Musonzah affirme que les salles de rédaction et les publications d’information « devraient présenter leurs reportages en veillant à ce qu’ils soient pertinents d’un point de vue pratique et qu’ils reflètent les réalités de la communauté. Il est important d’utiliser des supports visuels appropriés (images, diagrammes) et de veiller à ce que les voix des personnes touchées soient entendues afin de partager leurs histoires et leurs expériences ». Elle suggère que les organisations médiatiques travaillent avec les créateurs de contenu pour rendre les données climatiques divertissantes, car elles peuvent tirer parti des tendances actuelles des réseaux sociaux pour présenter le contenu climatique de manière à ce qu’il corresponde aux tendances, ce qui permet aux salles de presse de s’intéresser aux interviews sur les défis en vogue sur TikTok et Twitter.

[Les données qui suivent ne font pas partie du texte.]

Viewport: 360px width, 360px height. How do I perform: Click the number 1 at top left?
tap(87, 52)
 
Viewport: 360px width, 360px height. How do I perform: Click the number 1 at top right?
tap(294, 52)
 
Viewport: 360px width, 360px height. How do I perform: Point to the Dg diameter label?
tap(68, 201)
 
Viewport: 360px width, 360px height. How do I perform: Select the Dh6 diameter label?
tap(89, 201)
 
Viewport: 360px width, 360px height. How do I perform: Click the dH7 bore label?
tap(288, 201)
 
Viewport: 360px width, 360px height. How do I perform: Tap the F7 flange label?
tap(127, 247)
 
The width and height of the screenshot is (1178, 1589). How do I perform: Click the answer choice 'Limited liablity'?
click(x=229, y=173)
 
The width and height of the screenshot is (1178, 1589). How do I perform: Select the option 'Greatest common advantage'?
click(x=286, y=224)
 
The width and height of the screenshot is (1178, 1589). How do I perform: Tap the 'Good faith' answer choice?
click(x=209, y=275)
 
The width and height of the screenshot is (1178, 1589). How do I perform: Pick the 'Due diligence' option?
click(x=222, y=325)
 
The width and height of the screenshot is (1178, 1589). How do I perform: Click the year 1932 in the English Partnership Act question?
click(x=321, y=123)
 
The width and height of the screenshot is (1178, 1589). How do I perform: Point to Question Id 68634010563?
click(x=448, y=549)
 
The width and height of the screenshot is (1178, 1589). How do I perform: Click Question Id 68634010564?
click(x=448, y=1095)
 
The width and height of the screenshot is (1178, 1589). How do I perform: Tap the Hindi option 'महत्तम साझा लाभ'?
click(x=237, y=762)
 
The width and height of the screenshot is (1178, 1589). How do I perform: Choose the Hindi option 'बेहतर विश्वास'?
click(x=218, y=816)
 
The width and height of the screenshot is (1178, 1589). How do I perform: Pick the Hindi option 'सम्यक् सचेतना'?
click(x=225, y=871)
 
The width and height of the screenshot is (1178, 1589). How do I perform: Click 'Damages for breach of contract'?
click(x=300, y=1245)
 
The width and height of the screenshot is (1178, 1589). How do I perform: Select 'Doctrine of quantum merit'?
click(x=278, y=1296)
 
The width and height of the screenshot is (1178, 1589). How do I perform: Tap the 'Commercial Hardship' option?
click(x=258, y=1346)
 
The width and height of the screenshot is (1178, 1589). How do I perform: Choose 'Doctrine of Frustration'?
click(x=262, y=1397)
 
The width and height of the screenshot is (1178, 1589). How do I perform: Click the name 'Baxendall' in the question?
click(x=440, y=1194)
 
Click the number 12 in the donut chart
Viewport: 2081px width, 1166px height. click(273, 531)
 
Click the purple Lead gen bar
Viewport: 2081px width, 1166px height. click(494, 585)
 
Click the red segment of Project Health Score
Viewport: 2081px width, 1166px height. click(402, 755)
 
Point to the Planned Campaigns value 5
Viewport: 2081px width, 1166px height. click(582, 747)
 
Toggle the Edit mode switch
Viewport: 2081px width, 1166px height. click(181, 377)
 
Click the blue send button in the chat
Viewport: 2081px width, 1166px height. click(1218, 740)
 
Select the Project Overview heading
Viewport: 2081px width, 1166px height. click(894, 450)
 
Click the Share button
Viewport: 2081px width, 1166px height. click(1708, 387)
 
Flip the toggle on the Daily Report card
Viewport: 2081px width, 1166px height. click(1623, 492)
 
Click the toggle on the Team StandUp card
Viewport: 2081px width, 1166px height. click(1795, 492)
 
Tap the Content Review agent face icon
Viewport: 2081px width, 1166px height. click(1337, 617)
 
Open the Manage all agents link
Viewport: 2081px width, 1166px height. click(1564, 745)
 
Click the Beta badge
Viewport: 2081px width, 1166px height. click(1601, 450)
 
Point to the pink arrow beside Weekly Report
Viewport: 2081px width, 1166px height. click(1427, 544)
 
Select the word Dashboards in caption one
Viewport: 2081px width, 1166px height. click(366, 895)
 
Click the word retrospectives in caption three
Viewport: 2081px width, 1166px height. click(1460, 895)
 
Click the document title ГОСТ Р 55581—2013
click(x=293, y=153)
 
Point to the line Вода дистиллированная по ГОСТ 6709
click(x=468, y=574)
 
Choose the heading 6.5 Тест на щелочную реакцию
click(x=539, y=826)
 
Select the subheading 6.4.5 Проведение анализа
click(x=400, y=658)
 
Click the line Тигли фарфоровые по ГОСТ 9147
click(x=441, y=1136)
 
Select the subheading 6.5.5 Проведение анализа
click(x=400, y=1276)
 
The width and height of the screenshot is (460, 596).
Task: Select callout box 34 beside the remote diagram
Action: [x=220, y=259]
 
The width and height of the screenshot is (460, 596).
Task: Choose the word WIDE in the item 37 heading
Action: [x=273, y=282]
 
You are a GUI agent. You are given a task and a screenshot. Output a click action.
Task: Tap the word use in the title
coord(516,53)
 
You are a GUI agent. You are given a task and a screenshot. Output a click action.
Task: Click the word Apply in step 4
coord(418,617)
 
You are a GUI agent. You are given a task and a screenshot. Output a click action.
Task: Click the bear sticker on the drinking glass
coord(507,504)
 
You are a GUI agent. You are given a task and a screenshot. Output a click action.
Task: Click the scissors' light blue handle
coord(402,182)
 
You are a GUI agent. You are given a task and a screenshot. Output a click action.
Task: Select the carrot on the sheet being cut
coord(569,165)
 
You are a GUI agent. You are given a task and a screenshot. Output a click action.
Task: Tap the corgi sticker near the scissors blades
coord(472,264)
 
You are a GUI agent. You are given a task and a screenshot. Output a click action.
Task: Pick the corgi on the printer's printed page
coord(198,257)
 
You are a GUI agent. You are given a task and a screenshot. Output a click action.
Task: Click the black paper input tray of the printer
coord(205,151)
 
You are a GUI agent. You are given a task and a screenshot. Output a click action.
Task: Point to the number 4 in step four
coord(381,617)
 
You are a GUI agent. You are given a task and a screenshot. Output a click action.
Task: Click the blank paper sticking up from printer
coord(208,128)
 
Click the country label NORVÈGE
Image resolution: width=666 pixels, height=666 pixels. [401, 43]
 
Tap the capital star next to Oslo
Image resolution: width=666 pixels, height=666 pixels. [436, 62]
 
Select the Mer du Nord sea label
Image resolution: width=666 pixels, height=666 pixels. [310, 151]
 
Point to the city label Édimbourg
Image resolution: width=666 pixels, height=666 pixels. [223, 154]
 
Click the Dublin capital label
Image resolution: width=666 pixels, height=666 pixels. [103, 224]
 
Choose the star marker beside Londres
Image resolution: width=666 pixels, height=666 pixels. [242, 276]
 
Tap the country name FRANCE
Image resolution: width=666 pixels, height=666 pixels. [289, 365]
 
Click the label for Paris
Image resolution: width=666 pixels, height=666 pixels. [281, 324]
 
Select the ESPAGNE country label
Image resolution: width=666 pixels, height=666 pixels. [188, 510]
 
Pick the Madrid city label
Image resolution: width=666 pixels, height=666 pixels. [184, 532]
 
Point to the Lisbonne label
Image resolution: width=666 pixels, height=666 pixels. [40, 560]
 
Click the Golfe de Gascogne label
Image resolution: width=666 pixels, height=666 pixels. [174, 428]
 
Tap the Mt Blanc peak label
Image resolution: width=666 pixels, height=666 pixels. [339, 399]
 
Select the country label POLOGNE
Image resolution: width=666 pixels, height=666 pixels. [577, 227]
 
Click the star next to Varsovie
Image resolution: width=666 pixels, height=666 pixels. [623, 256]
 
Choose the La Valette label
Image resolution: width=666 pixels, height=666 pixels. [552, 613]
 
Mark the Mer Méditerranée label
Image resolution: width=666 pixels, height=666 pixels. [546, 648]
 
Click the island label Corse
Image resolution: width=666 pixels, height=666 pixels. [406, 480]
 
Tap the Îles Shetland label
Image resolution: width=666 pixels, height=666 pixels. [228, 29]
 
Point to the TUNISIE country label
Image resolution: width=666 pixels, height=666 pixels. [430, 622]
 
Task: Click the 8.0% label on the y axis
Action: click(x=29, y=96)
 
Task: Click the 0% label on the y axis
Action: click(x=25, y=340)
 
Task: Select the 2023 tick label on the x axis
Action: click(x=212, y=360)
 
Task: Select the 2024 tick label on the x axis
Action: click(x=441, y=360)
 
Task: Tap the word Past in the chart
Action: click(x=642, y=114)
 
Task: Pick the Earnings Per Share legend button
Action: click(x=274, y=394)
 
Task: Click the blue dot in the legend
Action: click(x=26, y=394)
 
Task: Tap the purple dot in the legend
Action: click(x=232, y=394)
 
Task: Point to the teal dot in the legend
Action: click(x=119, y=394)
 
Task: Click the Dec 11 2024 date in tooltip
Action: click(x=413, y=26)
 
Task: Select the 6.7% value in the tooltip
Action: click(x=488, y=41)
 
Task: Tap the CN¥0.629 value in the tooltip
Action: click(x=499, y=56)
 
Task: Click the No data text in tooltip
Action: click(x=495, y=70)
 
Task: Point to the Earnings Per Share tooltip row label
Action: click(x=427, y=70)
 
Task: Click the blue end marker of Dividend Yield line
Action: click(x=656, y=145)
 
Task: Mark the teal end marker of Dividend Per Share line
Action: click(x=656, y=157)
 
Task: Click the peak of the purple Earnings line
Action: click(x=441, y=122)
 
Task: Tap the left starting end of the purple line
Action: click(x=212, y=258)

« Les reportages sur le climat ont besoin de dialogues prospectifs qui puissent être diffusés dans les salles de presse, et d’une sélection de personnes interviewées ayant une vision prospective de ce que les Africains font pendant que nous attendons que l’Occident nous rembourse plutôt que d’insister sur ce que nous voulons ou devrions faire en matière de réparation », déclare Musonzah, expliquant que « la salle de presse devrait promouvoir le fait que nous puissions faire face aux impacts liés au climat », Musonzah ajoute que « la salle de presse devrait donner le ton. Pour donner le ton dans la salle de presse, les organisations médiatiques devraient influencer le changement dans les politiques climatiques par des recommandations pratiques aux parties prenantes. Un autre aspect critique est que, alors que les appels à l’action climatique sont souvent dirigés vers le gouvernement, il est grand temps de reconnaître que les gouvernements africains ont été des leaders en matière de politique ».